*WORK REQUIRED*: List each line of the listing below that contains the string "titled". Case counts.

======== INPUT DATA ========

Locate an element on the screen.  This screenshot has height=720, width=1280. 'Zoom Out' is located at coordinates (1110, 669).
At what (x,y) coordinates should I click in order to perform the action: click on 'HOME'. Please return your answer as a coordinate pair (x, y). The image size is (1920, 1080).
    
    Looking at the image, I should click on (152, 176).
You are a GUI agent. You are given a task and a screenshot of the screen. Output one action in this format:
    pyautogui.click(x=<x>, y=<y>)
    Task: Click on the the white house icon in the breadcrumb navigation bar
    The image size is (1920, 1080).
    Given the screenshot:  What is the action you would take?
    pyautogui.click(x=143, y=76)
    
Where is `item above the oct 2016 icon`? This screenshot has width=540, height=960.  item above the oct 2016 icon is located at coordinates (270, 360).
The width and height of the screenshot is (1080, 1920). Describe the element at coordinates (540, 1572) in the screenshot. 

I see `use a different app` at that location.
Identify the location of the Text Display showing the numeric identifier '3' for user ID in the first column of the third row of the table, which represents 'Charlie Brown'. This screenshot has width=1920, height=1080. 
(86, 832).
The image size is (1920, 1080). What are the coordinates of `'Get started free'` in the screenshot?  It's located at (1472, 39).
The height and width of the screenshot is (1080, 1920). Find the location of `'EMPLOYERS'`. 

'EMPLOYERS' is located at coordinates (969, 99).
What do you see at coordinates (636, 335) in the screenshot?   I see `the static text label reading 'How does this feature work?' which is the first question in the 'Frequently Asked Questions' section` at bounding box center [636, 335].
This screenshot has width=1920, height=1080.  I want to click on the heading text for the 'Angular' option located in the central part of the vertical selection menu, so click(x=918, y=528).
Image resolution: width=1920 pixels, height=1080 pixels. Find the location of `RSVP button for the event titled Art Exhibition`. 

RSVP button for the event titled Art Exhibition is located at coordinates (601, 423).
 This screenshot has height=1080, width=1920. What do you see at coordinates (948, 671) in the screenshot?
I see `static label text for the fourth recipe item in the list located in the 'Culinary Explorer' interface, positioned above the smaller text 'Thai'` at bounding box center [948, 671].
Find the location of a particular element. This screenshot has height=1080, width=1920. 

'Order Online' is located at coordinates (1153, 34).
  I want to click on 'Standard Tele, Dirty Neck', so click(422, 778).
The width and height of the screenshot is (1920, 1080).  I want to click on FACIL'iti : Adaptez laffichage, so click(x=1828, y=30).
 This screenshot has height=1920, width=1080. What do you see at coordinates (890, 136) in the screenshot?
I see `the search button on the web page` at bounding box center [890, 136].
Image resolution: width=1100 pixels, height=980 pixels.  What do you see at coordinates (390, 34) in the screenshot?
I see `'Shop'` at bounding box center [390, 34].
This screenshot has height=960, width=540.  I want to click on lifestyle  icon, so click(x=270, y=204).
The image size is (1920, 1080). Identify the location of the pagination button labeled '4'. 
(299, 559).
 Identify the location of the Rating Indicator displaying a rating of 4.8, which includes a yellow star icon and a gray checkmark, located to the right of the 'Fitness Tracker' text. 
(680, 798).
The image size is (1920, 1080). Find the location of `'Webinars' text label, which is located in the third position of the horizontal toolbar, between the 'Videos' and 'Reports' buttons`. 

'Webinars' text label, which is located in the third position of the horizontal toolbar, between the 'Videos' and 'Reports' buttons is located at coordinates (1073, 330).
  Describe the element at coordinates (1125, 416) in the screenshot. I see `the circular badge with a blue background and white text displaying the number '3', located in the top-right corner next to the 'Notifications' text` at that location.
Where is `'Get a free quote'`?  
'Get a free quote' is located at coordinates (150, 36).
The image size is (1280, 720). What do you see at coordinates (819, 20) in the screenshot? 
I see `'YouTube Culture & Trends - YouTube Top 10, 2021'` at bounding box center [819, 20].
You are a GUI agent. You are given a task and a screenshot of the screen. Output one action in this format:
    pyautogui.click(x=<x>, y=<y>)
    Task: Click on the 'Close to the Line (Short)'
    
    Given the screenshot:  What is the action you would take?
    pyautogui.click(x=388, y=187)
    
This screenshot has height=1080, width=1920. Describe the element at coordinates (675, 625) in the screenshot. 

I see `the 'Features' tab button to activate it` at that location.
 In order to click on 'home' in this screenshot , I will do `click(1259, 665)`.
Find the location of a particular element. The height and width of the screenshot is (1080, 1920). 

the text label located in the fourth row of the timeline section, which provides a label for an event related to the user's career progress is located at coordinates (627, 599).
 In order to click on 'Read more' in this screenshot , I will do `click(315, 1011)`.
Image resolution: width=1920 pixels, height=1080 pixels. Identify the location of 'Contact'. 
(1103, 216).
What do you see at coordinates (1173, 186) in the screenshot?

========

*RESPONSE*:
Image resolution: width=1920 pixels, height=1080 pixels. Find the location of `RSVP button for the event titled Art Exhibition`. 
RSVP button for the event titled Art Exhibition is located at coordinates (601, 423).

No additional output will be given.